Prima di entrare nel merito della questione – ci tengono a sottolineare gli esperti – c’è una premessa indispensabile da fare. Anzi due. E cioè che quella dei “diritti” dei cardinali è una novità assoluta in campo canonistico. Il codice parla infatti di “obblighi” e di “doveri”, non di 'diritti'. Un errore del comunicato?

No perché – ed è la seconda premessa – bisogna aggiungere che il codice dice che il Papa è il massimo giudice e legislatore della Chiesa e la sua autorità è «piena, totale, suprema, immediata e universale». Quindi ciò che il Papa decide, anche in termini di diritti e di doveri dei porporati non è appellabile. Impossibile cioè invocare un processo. Inoltre, fa notare, Pierluigi Consorti, ordinario di diritto canonico all’Università di Pisa e presidente di Adec (Associazione dei docenti universitari della disciplina giuridica del fenomeno religioso) – c’è il canone 1405 che permette al Papa un giudizio senza mediazioni e senza processo – se lo ritiene – quando c’è di mezzo un cardinale. Ma la rinuncia ai “diritti del cardinalato” quali conseguenze comporta?

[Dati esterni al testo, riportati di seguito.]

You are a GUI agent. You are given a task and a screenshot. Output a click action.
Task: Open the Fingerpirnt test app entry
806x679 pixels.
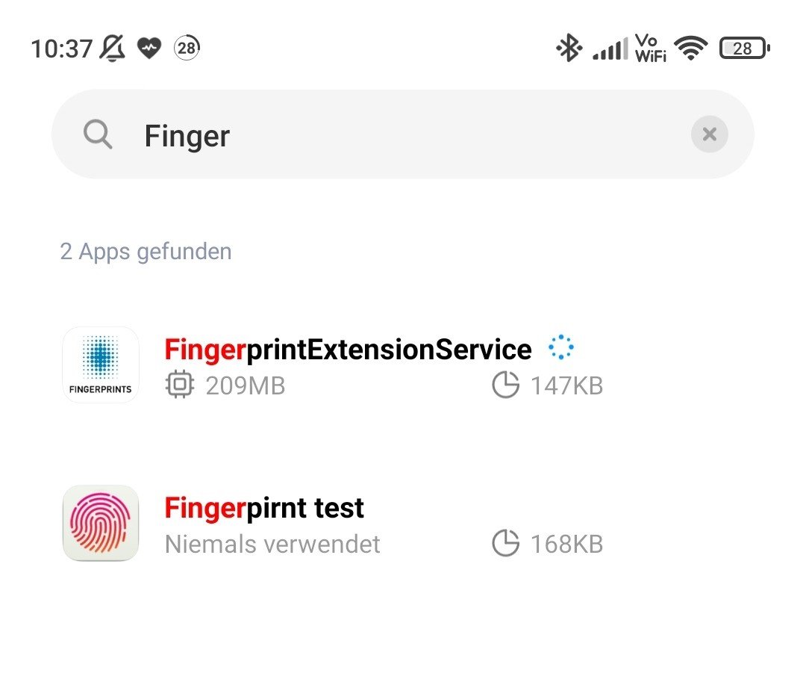(403, 523)
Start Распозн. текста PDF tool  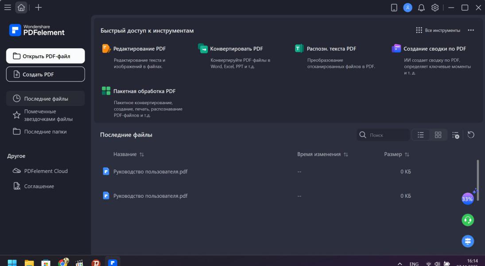point(331,49)
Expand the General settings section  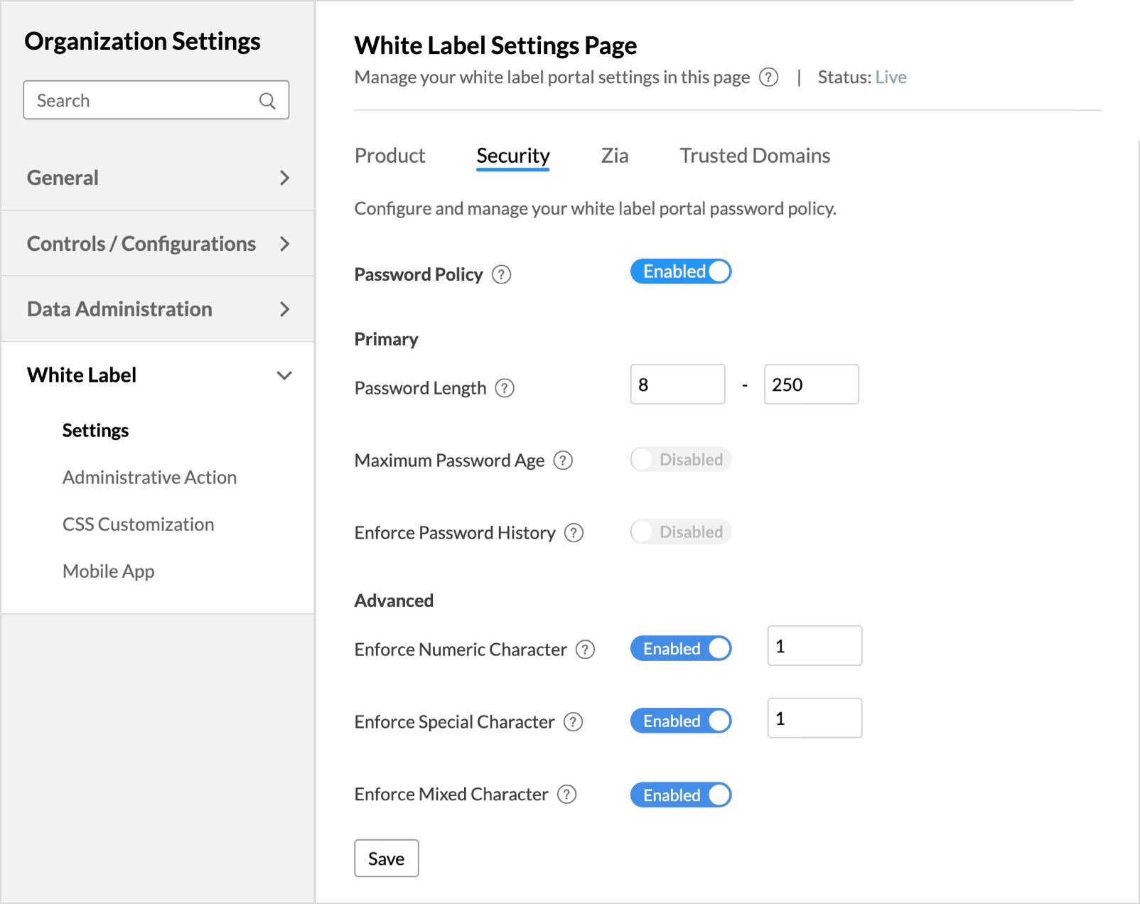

A parere di Paolo Moneta, già presidente dei canonisti italiani, si tratta di una situazione molto chiara, per quanto non esplicitata nel dettaglio. Il fatto che un cardinale rinunci alle sue prerogative e quindi non le possa più esercitare, svuota di fatto il ruolo da tutto ciò che lo caratterizza. E cioè, come previsto dagli articoli 349, 353, 356 e successivi del Codice di diritto canonico: l’elezione del Papa, l’aiuto e il sostegno al Pontefice attraverso i concistori ordinari e straordinari e la collaborazione “assidua” con il Papa attraverso gli incarichi svolti. «Il codice non dice espressamente – aggiunge l’esperto – che chi rinuncia a queste prerogative non potrà più eleggere il Pontefice, partecipare ai concistori ed “essere considerato un collaboratore del Papa”, ma il venir meno di queste tre funzioni mette di fatto il protagonista della rinuncia ai margini del Collegio cardinalizio e lo priva di tutte le funzioni connesse ». Una scelta definitiva? «Certo, fermo restando che il Papa può anche ripensarci e reintegrare la persona che ha presentato la rinuncia». Bisogna anche considerare che, riflettendo sempre sulle parole del comunicato, che si parla di rinuncia in modo generale, non di “alcune rinunce”.

E si dice che il Papa ha formalmente accolto la decisione. Quindi una decisione tecnicamente compiuta e irreversibile. Ma se un cardinale rinuncia a quanto previsto dal codice di diritto canonico per le sue funzione, decade anche dalla dignità cardinalizia? «Dal mio punto di vista sì – risponde Moneta – quando rinuncia lo fa in modo totale e definitivo. Il codice di diritto canonico non prevede esplicitamente la rinuncia, ma essendo, come detto, il Papa supremo legislatore, può aver deciso questo passo ». Siamo, certo, in una situazione unica e quindi si tratta solo di ipotesi. «Possiamo spiegarlo in questo modo – aggiunge Consorti – qui non c’è una persona che rinuncia a diritti e privilegi, ma che rinuncia alle sue funzioni. E se le funzioni sono evidentemente quelle previste dal codice di diritto canonico, ci troviamo di fronte a un ruolo totalmente svuotato di ogni funzione e che quindi cessa di essere tale». Se un cardinale rinuncia alle proprie prerogative perde anche alla tua titolarità della chiesa romana o della diaconia romana a lui assegnata? «Anche questa è una questione da accertare, ma la rinuncia a tutte le prerogative dovrebbe comprendere anche questa, così come – conclude Consorti – quella prevista dal canone 357, cioé l’esenzione dalla “potestà di governo del vescovo della diocesi in cui dimora” quando si trova fuori da Roma o dalla diocesi di cui è titolare. Chi fa un passo indietro, rinuncia a tutto, porpora compresa».